A situation is also possible in which the menu screen is not changed between two-dimensional imaging and three-dimensional imaging. In this case, the menu screen is the same in two-dimensional imaging and three-dimensional imaging, but the user may be prevented from selecting certain functions during three-dimensional imaging. More specifically, the system may be designed so that even if the above-mentioned super-high speed sequential capture function and aspect bracket imaging function are displayed on a menu screen as shown in FIGS. 38A and 39A, the user cannot select these functions in three-dimensional imaging mode. For example, the system may be designed so that if the user should select these functions, that operation is not accepted.

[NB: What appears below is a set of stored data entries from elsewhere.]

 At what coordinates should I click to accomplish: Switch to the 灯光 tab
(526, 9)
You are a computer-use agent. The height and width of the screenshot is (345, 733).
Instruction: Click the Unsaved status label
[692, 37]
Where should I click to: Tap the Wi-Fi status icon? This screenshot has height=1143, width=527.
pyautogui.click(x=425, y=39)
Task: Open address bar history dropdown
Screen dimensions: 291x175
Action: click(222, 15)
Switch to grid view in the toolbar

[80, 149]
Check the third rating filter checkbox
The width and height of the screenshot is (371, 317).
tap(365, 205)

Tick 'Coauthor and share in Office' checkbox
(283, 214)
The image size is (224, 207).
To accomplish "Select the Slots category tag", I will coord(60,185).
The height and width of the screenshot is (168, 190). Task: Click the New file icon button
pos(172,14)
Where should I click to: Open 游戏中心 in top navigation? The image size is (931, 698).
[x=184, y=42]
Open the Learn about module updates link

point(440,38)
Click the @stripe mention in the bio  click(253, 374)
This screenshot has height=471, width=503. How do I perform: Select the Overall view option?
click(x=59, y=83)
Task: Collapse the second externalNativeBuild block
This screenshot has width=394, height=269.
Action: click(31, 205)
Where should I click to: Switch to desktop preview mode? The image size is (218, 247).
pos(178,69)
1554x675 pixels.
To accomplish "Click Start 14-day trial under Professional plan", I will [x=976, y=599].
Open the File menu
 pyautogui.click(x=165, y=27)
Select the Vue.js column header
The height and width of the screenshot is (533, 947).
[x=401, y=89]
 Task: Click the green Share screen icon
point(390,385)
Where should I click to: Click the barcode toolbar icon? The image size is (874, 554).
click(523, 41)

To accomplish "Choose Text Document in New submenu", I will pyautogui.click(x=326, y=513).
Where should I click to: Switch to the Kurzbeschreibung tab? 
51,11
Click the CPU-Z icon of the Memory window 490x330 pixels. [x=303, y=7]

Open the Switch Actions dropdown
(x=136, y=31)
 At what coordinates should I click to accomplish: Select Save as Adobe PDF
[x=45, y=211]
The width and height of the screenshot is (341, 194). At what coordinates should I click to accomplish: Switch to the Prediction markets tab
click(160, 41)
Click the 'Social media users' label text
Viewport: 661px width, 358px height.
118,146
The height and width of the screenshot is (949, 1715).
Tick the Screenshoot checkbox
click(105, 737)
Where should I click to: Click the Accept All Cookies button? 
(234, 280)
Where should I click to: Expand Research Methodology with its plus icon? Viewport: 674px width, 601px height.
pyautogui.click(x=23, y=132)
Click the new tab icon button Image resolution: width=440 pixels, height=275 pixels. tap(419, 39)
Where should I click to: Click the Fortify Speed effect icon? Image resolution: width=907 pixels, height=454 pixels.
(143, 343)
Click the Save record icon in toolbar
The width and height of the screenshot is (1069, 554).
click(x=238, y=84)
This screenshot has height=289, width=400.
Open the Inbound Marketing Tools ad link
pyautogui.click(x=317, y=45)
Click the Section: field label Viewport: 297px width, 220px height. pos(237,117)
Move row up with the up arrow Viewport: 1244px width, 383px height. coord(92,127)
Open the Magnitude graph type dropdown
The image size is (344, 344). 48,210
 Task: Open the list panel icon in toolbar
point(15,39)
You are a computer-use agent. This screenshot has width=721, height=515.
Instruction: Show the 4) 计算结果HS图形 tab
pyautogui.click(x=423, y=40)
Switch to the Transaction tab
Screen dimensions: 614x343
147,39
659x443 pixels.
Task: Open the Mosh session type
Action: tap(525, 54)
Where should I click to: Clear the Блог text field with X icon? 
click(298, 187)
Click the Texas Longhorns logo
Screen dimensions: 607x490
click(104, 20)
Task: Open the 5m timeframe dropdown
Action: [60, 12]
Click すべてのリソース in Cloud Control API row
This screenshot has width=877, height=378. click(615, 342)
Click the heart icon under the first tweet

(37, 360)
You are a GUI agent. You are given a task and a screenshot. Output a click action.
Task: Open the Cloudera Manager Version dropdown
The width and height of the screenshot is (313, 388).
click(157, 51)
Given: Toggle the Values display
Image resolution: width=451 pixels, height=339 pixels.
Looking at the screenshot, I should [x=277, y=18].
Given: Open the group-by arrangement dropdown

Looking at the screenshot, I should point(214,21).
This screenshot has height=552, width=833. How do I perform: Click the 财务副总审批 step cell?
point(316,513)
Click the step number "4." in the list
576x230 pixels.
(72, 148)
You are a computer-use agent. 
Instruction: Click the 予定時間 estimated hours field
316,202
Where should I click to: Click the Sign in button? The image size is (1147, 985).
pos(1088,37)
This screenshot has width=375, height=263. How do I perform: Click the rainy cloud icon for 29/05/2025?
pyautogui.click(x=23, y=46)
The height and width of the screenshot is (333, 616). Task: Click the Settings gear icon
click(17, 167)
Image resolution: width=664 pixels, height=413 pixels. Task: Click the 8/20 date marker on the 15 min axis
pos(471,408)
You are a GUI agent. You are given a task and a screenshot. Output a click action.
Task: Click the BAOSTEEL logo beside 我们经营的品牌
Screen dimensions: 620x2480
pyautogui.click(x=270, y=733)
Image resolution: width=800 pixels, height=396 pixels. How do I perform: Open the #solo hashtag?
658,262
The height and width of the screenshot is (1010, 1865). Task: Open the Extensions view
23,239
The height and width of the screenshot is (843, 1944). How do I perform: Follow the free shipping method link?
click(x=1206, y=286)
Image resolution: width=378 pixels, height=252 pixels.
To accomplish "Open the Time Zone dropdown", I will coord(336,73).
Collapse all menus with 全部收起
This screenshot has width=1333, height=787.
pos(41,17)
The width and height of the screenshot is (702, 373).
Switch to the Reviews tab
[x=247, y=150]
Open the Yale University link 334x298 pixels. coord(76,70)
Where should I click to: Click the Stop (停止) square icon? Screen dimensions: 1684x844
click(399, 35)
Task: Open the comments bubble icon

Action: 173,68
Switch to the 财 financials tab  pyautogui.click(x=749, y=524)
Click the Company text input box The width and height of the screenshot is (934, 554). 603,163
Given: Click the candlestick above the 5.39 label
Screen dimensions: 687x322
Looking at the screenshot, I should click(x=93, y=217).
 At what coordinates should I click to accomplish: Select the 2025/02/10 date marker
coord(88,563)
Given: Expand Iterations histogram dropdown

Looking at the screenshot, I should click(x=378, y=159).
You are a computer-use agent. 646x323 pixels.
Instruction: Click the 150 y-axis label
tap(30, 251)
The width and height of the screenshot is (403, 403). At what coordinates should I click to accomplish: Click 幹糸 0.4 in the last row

FIGS. 38A and 39A correspond to FIGS. 28A and 29A.

(H) If the user attempts to select a function whose use is restricted, a warning may be displayed on the camera monitor 120 or the electronic viewfinder 180. For example, if the use of all sequential capture functions (low, medium, high, and super-high speeds) is restricted during three-dimensional imaging, then when the user has selected a sequential capture mode with the imaging selection lever 437 during three-dimensional imaging, the warning shown in FIG. 40A may be displayed on the camera monitor 120 or the electronic viewfinder 180 (step S263 in FIG. 41, for example). This allows the user to quickly recognize that the use of a sequential capture function is restricted.

Also, if the use of all bracket imaging functions (exposure, white balance, ISO sensitivity, and aspect ratio) is restricted during three-dimensional imaging, then when the user has selected the bracket imaging mode with the imaging selection lever 437 during three-dimensional imaging, the warning shown in FIG. 40B may be displayed on the camera monitor 120 or the electronic viewfinder 180. This allows the user to quickly recognize that the use of a the bracket imaging function is restricted.

Addition

The camera body 400 according to the second embodiment above can also be expressed as follows.

(1) A camera body according to a first aspect is a camera body to which an interchangeable lens unit can be mounted, the camera body comprising:

a body mount to which the interchangeable lens unit can be mounted;

an identification information acquisition section with which lens identification information indicating whether or not the interchangeable lens unit is compatible with three-dimensional imaging can be acquired from the interchangeable lens unit mounted to the body mount;

a camera-side determination section that determines whether or not the interchangeable lens unit mounted to the body mount is compatible with three-dimensional imaging on the basis of the lens identification information; and

a function restrictor that restricts in three-dimensional imaging the use of one or more imaging functions with which a plurality of images can be obtained all at once, when the camera-side determination section has determined that the interchangeable lens unit is compatible with three-dimensional imaging.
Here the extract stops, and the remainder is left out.